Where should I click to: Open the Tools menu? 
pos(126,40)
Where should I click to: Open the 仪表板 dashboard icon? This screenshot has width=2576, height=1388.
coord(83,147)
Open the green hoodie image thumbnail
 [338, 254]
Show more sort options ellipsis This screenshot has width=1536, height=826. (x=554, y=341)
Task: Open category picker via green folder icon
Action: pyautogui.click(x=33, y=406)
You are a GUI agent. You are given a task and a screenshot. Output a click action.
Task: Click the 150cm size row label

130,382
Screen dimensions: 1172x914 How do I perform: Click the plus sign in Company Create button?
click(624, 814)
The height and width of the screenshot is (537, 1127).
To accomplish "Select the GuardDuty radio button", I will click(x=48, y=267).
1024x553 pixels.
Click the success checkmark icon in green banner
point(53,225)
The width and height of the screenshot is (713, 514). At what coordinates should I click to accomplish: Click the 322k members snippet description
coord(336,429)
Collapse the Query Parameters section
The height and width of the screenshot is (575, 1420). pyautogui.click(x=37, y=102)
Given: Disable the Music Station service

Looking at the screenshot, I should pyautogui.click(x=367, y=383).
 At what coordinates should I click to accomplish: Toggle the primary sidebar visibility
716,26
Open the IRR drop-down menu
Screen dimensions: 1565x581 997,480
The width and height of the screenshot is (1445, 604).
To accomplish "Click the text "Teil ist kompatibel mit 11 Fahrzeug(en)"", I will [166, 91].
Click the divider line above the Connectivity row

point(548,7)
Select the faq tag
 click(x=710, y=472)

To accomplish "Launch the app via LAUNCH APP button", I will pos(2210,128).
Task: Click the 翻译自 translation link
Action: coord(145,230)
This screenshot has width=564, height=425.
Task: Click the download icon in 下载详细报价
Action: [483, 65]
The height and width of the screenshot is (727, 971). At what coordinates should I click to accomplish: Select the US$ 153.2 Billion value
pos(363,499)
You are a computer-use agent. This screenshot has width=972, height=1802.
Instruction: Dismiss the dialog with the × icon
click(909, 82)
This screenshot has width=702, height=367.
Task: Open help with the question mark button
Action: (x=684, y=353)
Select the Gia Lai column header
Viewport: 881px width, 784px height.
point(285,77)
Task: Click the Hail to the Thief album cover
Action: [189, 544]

● WORK ITEM:
Reproduce each line above without any alteration.

● YOUR SOLUTION:
Where should I click to: Open the Tools menu? 
pos(126,40)
Where should I click to: Open the 仪表板 dashboard icon? This screenshot has width=2576, height=1388.
coord(83,147)
Open the green hoodie image thumbnail
 [338, 254]
Show more sort options ellipsis This screenshot has width=1536, height=826. (x=554, y=341)
Task: Open category picker via green folder icon
Action: pyautogui.click(x=33, y=406)
You are a GUI agent. You are given a task and a screenshot. Output a click action.
Task: Click the 150cm size row label

130,382
Screen dimensions: 1172x914 How do I perform: Click the plus sign in Company Create button?
click(624, 814)
The height and width of the screenshot is (537, 1127).
To accomplish "Select the GuardDuty radio button", I will click(x=48, y=267).
1024x553 pixels.
Click the success checkmark icon in green banner
point(53,225)
The width and height of the screenshot is (713, 514). At what coordinates should I click to accomplish: Click the 322k members snippet description
coord(336,429)
Collapse the Query Parameters section
The height and width of the screenshot is (575, 1420). pyautogui.click(x=37, y=102)
Given: Disable the Music Station service

Looking at the screenshot, I should pyautogui.click(x=367, y=383).
 At what coordinates should I click to accomplish: Toggle the primary sidebar visibility
716,26
Open the IRR drop-down menu
Screen dimensions: 1565x581 997,480
The width and height of the screenshot is (1445, 604).
To accomplish "Click the text "Teil ist kompatibel mit 11 Fahrzeug(en)"", I will [166, 91].
Click the divider line above the Connectivity row

point(548,7)
Select the faq tag
 click(x=710, y=472)

To accomplish "Launch the app via LAUNCH APP button", I will pos(2210,128).
Task: Click the 翻译自 translation link
Action: coord(145,230)
This screenshot has width=564, height=425.
Task: Click the download icon in 下载详细报价
Action: [483, 65]
The height and width of the screenshot is (727, 971). At what coordinates should I click to accomplish: Select the US$ 153.2 Billion value
pos(363,499)
You are a computer-use agent. This screenshot has width=972, height=1802.
Instruction: Dismiss the dialog with the × icon
click(909, 82)
This screenshot has width=702, height=367.
Task: Open help with the question mark button
Action: (x=684, y=353)
Select the Gia Lai column header
Viewport: 881px width, 784px height.
point(285,77)
Task: Click the Hail to the Thief album cover
Action: [189, 544]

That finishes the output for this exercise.